Model-based filters attempt to extract cyclical effects more accurately by adapting the filters to the data. Following Trimbur and McElroy (2022), suppose that the observed time series can be written as the sum of three latent independent stochastic processes: a trend µ, a cycle ψ, and an irregular component ι. Time series models are formulated for all three components based on assumptions about the typical behavior of trends and business cycles, as well as idiosyncratic features encapsulated in the irregular component. Then these models are fitted (say, by maximum likelihood estimation) to the data through the model that is implied for their aggregate, and based on these parameter estimates the optimal cycle extraction filter (Bell 1984) can be constructed—the target “signal” is the cycle ψ, with trend µ and irregular ι composing the “noise.” Hence this model-based filter is attuned to the data; if we approximate the Gaussian likelihood by the Whittle likelihood, we can view this fitting as an alignment of the model spectral density to the periodogram.
In this paper we consider two related classes of model-based band-pass filters: the Butterworth (BW) filter and a model-based balanced (BAL) filter, which Trimbur and McElroy (2022) discuss in detail. The irregular component ι is presumed to be a white noise process, which differs from the BK setting where ι corresponds to high-frequency content. The stochastic cycle is an Autoregressive Moving Average (ARMA) process with cyclical dynamics controlled by parameters for persistency and cyclical frequency; the explicit definition is given in Appendix E of Trimbur and McElroy (2022), where it is shown that the spectral density has a peak in the vicinity of the cyclical frequency (corresponding to a period between two and ten years). Whereas the BAL form is the original formulation of Harvey and Trimbur (2003), the BW form has a simpler expression as an ARMA (2,1) process. Both types of models exhibit cyclical autocovariance functions (see Trimbur 2006), and higher order forms of both BAL and BW exhibit sharper cyclical behavior that results in the model-based cycle extraction filter more closely resembling the ideal band-pass.
The trend µ is assumed to be an integrated autoregressive process of order 1, called a “damped trend”; in the BK setting the trend consists of all frequencies lower than the cyclic frequencies. The HP high-pass filter, in contrast, screens out no high-frequency noise. The HP filter can be viewed as a noise extraction filter in a trend-plus-noise model, as discussed by McElroy (2008). In effect, the HP “signal” is ψ + ι rather than ψ.
Extracted trends µ from using BW or BAL filtering are also of some interest. The BK filter does not provide a direct trend estimate of the trend, but only µ + ι (a trend with high-frequency noise added on) obtained by subtracting the extracted cycle from the data. The HP filter produces a trend via the HP low-pass filter. In this manner we define and extract both µ and ψ for any of the extraction methods.

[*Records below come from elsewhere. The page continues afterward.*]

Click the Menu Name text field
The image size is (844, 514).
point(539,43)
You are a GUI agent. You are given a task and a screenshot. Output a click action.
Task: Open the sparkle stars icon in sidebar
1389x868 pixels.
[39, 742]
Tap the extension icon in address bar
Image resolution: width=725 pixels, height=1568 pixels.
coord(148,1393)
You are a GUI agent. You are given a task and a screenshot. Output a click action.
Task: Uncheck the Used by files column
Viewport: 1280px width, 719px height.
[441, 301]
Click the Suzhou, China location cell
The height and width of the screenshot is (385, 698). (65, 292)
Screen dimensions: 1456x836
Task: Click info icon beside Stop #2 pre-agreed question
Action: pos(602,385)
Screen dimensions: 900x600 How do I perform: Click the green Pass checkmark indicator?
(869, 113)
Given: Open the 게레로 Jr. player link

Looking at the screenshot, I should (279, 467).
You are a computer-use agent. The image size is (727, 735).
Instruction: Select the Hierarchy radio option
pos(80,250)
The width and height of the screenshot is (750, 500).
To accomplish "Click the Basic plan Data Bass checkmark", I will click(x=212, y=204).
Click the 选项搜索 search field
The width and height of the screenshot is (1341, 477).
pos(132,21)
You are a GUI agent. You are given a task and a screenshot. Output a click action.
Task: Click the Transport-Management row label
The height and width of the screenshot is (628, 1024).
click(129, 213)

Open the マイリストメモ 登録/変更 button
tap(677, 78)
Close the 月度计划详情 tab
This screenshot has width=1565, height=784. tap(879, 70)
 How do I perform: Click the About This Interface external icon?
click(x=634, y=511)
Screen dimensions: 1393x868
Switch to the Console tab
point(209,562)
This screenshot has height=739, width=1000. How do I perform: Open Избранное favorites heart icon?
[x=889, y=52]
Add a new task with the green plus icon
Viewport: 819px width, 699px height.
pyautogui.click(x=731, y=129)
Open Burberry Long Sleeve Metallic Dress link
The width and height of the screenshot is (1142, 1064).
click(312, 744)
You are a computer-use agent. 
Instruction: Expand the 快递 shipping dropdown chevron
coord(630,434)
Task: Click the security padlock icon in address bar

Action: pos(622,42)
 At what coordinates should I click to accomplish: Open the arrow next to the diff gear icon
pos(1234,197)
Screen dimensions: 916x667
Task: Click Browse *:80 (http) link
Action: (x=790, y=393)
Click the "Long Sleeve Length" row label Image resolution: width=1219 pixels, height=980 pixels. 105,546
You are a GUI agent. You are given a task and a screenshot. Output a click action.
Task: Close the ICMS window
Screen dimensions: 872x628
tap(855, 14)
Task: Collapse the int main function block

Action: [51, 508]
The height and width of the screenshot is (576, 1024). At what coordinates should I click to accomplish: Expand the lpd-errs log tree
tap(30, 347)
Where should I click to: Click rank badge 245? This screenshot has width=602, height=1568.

The BW and BAL methods involve cyclical models of a varying order N, as a part of the model specification. Higher order cycles correspond to a cyclical extraction filter that more closely resembles an ideal band-pass shape, since the cutoff of low and high frequencies becomes more pronounced as the order increases. We consider orders between one and eight for both BW and BAL, and apply the BK and HP filters, for a total of eighteen filters. (Figure A1-1 to Figure A1-4 in the Appendix shows differences between smoothed cycles of real GDP from BW and BAL filters of order N and N−1, for N = 2, …, 8. As N increases, the differences between filters of N and N−1 quickly diminish.)
The parameters of the BW and BAL filters are obtained by model fitting, and we select the best models by the Akaike Information Criterion (AIC; Akaike 1976). For the HP filter, we use the parameter value of 1,600 (recommended for quarterly data). For the BK filter, the cutoff for the band-pass corresponds to six and thirty-two quarters, or between 1.5 and 8 years. An asymmetric variant (Buss 2010) is used at the beginning and ends of the sample.
The BK and HP filters have the advantage of simplicity, as they can be quickly computed while model-based filters require model fitting and residual analysis. Nevertheless, we expect the model-based filters to have superior performance over BK and HP in extracting cycles, because the former are designed to avoid extracting unwanted effects while ensuring cyclical effects that are truly present in the data are retained.
3. The Empirical Study
3.1. Trend and Cycles
The economic series examined in this study are real GDP and eleven NIPA aggregates. The eleven NIPA aggregates include the five major components of real GDP: total consumption, total investment, government spending, export, and imports, as well as the major sub-aggregates of consumption (consumption of durables, nondurables, and services) and major sub-aggregates of total investments (residential and nonresidential investment, and changes of business inventories). The seasonally adjusted quarterly time series in this study spans the period of 1947Q1 to 2018Q2. Historical data are available from U.S. Bureau of Economic Analysis (2018) at https://apps.bea.gov/iTable, and the original data are transformed into logarithmic form.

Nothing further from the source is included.